Dominance and Whiteness

Twenty years ago, I had an experience that demonstrates anger grooming, gender, and power in conservative White U.S. culture. I taught a required diversity course to graduate counseling students, right here at Missouri State. One week, I lectured on U.S. culture as a “culture of dominance.” The mostly-White class discussed how we’d been groomed to see our race as deserving of all the special privileges we held over people of color. Nobody felt happy about it, but most of us understood at least some of the reality of it . . .

. . . except for one student, a White man in his early forties. He filed outraged complaints against me up and down the university’s administrative chain. “She called me a dominator!” He finally went to my spouse, a professor in the same department, and urged him to rein me in and make me apologize for calling him a racist (which I never actually called him). It became a show of this man’s anger dominance.

I remember thinking: What could he do to me? In a meeting with the faculty, his face burned deep red and he shook as he spoke. “I’m not a racist!” He appealed to every White male authority figure in my life and I suspected he followed me for a while and knew where I lived. This same man had flirted openly with me at the beginning of the semester, asked inappropriate questions about my private life, tried to stand too close. I had insomnia for months.

Anger Dominance: Who Has the Say-So Power?

American culture values hierarchy, a system in which people or groups are ranked, one above the other, in terms of their relative power or authority. George Lakoff, a Berkeley cognitive and linguistics scholar, writes about America’s Conservative Moral Hierarchy. The underlying U.S. power structure privileges men over women, adults over children, humans over the earth, Whites over people of color, straight people over gay people, rich people over poor people, and Christians over non-Christians.

With this kind of hierarchy, our culture grooms the expression of feeling, especially anger. If you’re a Black man, for example, you’re denied the right to be angry with a White man, or tell that White man anything he doesn’t want to hear about himself. The White man gets to be angry at you, however, and tell you things about yourself. If you’re a child, you’re denied the right to be angry with an adult, but the adult can be angry with you, and, in most states, they can even hit you.

Anger is Political

If someone questions the hierarchy, dares to raise their voice to someone above them in the power structure, all hell breaks loose.

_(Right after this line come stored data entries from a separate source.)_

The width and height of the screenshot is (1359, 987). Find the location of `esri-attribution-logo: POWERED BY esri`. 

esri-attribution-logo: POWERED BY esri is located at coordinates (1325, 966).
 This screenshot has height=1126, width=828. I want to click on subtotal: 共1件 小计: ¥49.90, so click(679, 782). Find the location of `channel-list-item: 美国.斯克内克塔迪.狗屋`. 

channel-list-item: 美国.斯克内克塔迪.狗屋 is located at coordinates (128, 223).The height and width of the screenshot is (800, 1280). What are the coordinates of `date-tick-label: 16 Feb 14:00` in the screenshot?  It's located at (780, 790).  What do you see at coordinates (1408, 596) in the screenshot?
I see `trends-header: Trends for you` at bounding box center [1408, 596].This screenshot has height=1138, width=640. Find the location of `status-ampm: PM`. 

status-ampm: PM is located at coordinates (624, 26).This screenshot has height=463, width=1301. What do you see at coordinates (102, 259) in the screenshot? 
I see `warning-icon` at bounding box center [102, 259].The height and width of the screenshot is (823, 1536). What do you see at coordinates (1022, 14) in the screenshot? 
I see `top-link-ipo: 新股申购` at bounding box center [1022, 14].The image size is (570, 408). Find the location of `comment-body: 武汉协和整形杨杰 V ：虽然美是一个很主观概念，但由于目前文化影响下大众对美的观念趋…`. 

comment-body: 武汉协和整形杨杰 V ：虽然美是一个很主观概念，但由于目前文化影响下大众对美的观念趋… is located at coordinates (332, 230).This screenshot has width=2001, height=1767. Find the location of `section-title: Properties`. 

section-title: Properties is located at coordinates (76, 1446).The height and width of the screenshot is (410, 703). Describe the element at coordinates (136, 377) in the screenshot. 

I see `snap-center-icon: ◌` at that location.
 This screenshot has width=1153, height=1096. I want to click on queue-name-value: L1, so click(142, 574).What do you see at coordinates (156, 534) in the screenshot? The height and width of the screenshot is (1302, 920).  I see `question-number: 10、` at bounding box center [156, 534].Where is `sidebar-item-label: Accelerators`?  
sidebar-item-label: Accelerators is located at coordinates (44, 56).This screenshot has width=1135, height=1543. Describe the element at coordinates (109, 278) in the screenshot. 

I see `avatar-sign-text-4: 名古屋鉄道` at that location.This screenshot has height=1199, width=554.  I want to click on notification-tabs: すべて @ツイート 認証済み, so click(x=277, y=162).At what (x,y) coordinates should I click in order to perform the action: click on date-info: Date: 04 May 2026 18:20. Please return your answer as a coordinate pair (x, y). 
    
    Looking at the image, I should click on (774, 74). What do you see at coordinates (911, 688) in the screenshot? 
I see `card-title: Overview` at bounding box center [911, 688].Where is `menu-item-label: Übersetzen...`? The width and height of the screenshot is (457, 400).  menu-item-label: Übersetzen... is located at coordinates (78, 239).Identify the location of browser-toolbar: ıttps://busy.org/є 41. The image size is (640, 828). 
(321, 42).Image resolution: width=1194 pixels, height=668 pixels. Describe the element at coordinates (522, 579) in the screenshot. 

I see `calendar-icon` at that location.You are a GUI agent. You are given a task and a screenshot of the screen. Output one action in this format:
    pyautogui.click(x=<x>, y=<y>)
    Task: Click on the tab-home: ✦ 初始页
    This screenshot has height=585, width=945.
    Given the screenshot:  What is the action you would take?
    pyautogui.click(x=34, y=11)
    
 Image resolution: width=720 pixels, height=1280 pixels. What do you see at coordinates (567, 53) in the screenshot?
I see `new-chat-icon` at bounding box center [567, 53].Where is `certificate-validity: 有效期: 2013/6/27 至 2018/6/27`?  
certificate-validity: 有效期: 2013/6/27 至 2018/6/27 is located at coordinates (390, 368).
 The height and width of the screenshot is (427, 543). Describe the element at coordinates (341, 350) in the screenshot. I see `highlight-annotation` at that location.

You have no right to talk to me that way!

I’ll show you who’s boss around here!

 Can you hear the narcissism in anger dominance? I believe the invisible power hierarchy creates many of our problems with anger. Robin DiAngelo calls it White Fragility.

Natural, grounded anger clarifies individual rights, which makes it a very political emotion, in the family and in society.

Homework: Have you ever used anger to dominate someone? What about the reverse? Write about that.